Abstract 20520: A New Lysosome-Mediated Degradation Mechanism for Hepatic Lipid Droplets Turnover

Dietary supplementation with fish oil, rich in n-3 fatty acids such as EPA (20:5n-3), has been shown in many studies to exert a hypotriglyceridemic effect by reducing both plasma triglycerides (in the form of VLDL) and intrahepatic triglycerides (presented in cytoplasm as lipid droplets). To date, no cellular or molecular mechanisms have been defined to explain the hypotriglyceridemic action of n-3 fatty acids.
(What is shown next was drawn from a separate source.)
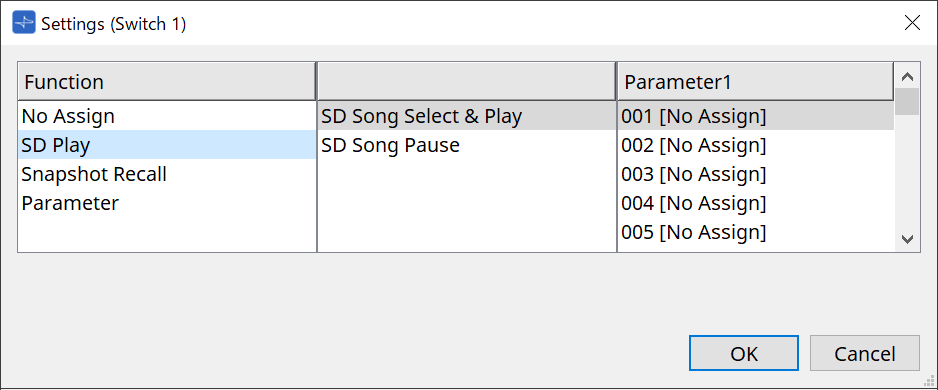
Task: Click the scroll up arrow of Parameter1 list
Action: (x=907, y=76)

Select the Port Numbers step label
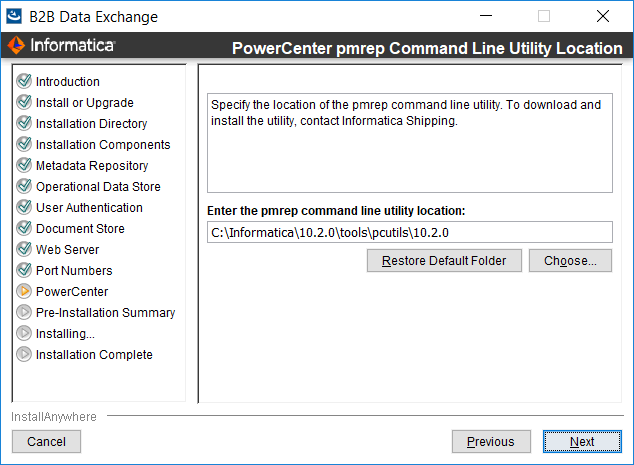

Intrahepatocellular triglycerides are an important contributor to plasma fatty acids and lipoproteins level. We have discovered a direct interaction between lysosome and lipid droplets, in a Kiss-and-run fashion, as the principal mechanism for the lipid droplets turnover upon EPA treatment. Inactivating lysosome function or disrupting lysosome movement resulted in accumulation of lipid droplets under EPA treatment conditions, whereas inactivating the known lipolysis enzymes ATGL or HSL was unable to attenuate droplets turnover. Lipophagy has been reported as a selective autophagic mechanism for degradation of lipid droplets under starvation conditions. However, knockdown of autophagy proteins did not prevent droplets turnover induced by EPA. On the other hand, silencing lysosome-associated GTPase Rab7 or the Rab7 effectors, such as FYCO1 and RILP, entirely blocked EPA-induced droplets turnover. Overexpression of the lysosome-associated Arf-like GTPase Arl8b markedly accelerated the EPA-induced droplets turnover. The current study thus unveiled a new lysosome-mediated lipid degradation mechanism that is responsible for the hypotriglyceridemia action of n-3 fatty acids. The therapeutic potential for the treatment of non-alcoholic hepatosteatosis will be discussed.